The couple didn’t begin playing golf until they moved to Hillsboro, but Don had had experience as a caddy.

“I caddied for the Kansas champion at Emporia, and he paid me 50 cents,” he said with a laugh.

Neither has ever taken a golf lesson. In fact, Don taught Joyce, his wife of nearly 58 years, to golf.

“He used to drive the ball and it would take me three times to get as far as his. Now, either I’m getting better or he’s getting worse, because it only takes me two times to get up to his,” Joyce said with a smile.

Essential to their fitness program is an emphasis on healthy eating.

“I graduated from K-State with a degree in home economics, so I do better than the doctor fixing our meals, and I’m careful about what we eat,” said Joyce, a former high school teacher. “I keep our menus fat free, and we eat lots of fresh fruits and fresh vegetables.”

“I eat a lot of hot dogs, too,” Don added.

“Don loves hot dogs, but that isn’t on the top of my list of healthy foods,” she said. “We eat a lot of poultry and we just trim the fat and skin off of it.”

“I eat three bananas and drink a glass of orange juice every morning for breakfast, too,” Don added.

Joyce doesn’t feel the diet of today’s youth is necessarily on a healthy course.

“Kids aren’t being fed right nowadays,” she said. “They give them too much fast food instead of regular salads and good fruits.”

Besides diet and exercise, the couple has a couple other hints about living life to the fullest.

“We thank God every day and we go to church every Sunday,” Joyce said.

Don added: “Live a good clean Christian life and try to be of some service to other people.”

Advancing age hasn’t diminished Joyce’s humor. She said the best thing about being their age is “being alive.”

Do they know of any others golfers their age?

“I don’t even know anybody else who’s our age,” she said with a smile.

Although diet is key to their longevity, exercise other than golf is also important.

“Don still lifts weights,” Joyce said. “He has a punching bag down in the basement that he still hits sometimes.”

“I have enough weights that I ought to sell a few,” Don said. “We also have a stationary free-standing bike that we use in the house, and I have a horseshoe pit and I like to throw shoes.

“I used to be pretty strong- and then I got married,” Don said with a chuckle.
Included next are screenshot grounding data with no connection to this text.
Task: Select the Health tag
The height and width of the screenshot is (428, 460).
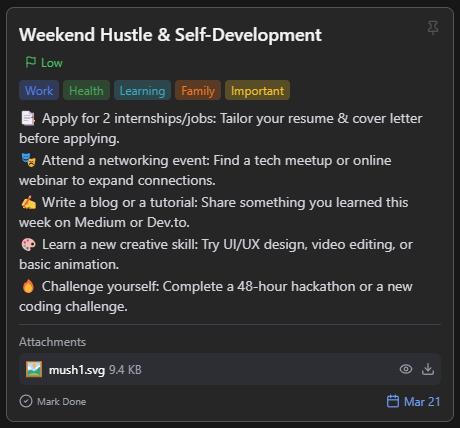Action: pos(86,90)
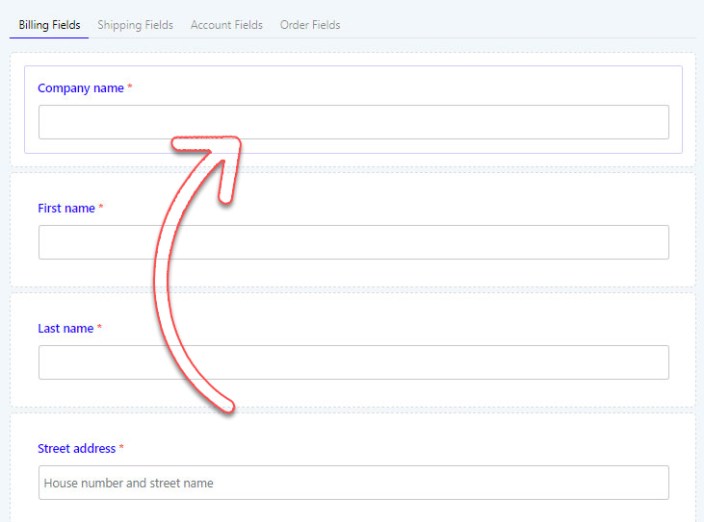Click the Company name label text
The image size is (704, 522).
pyautogui.click(x=80, y=88)
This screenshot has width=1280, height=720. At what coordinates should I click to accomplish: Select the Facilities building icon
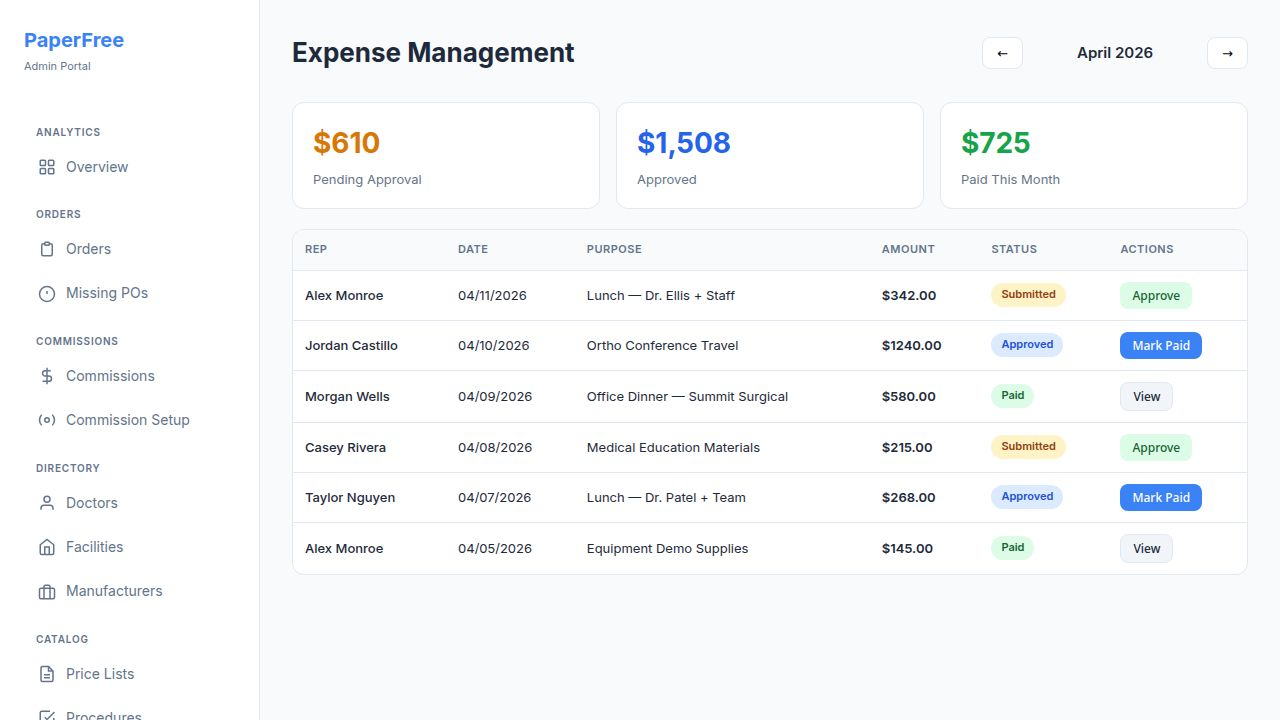[47, 547]
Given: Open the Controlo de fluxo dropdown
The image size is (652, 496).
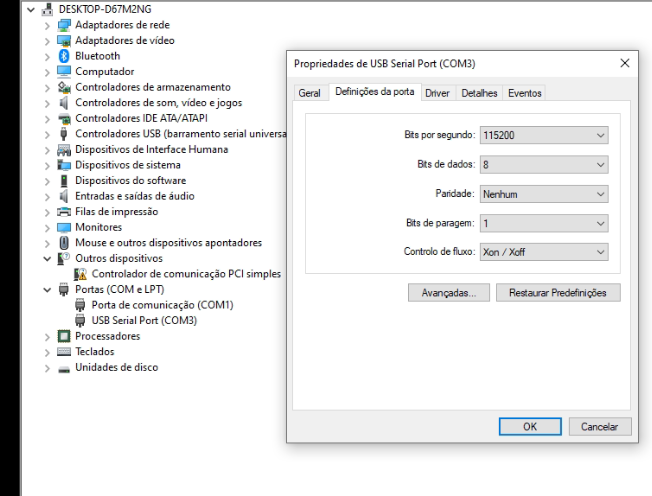Looking at the screenshot, I should pos(544,251).
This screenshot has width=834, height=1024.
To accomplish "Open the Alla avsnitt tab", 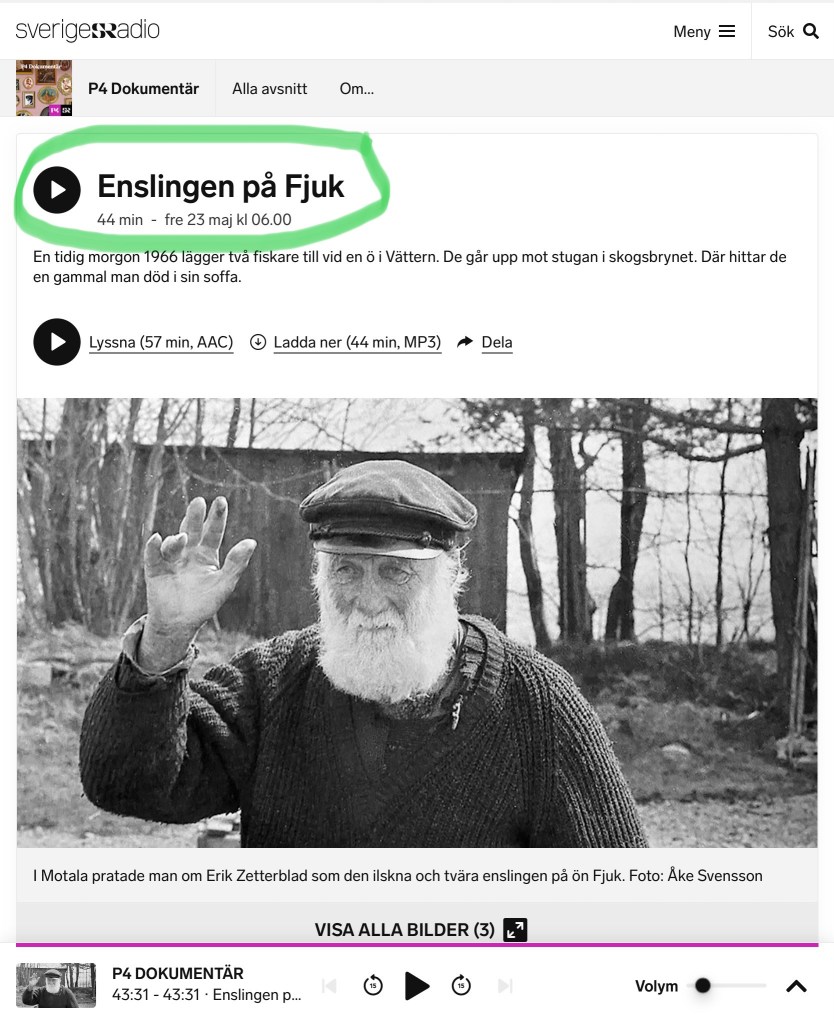I will pyautogui.click(x=270, y=89).
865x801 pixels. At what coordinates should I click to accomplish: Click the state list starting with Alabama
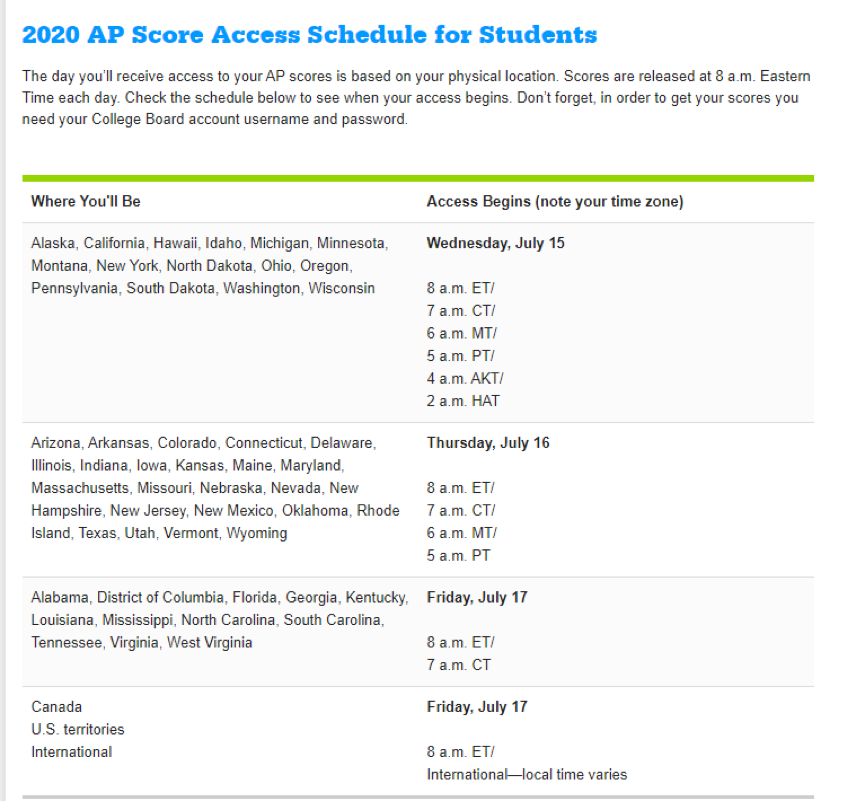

“I wish I had some of those monkey walks, like they have on school grounds,” he added. “The kind where you go hand over hand above your head. That’s the best exercise you can get.”

“Don is pretty good help around the house, too,” Joyce said. “He pushes the vacuum for me, but he probably wouldn’t want too many people to know that.”

“I don’t brag about it,” Don said with a twinkle in his eyes.

In the end, the couple prefer the green grass of the golf course to help maintain their cardiovascular fitness.

“If you don’t play golf consistently, you don’t play as good,” Don said. “You always think you’re 18, but when you get out and try to do something, you know you aren’t.”

“Don is just healthy,” Joyce added. “He never goes to a doctor.

“I golf to relieve my stress,” she said. “I have diabetes and when I have stress, my sugar goes way up, so I golf to get rid of that stress.”

So it’s back to the golf course, bright and early.

“You ought to take up golf,” Joyce said. “It makes walking a lot more fun.”

“I’m going to cut back working on watches,” Don said as he got his golf clubs out of the trunk of their car and placed them on his pull cart.

“I think I’ll try to get back into shape one of these days.”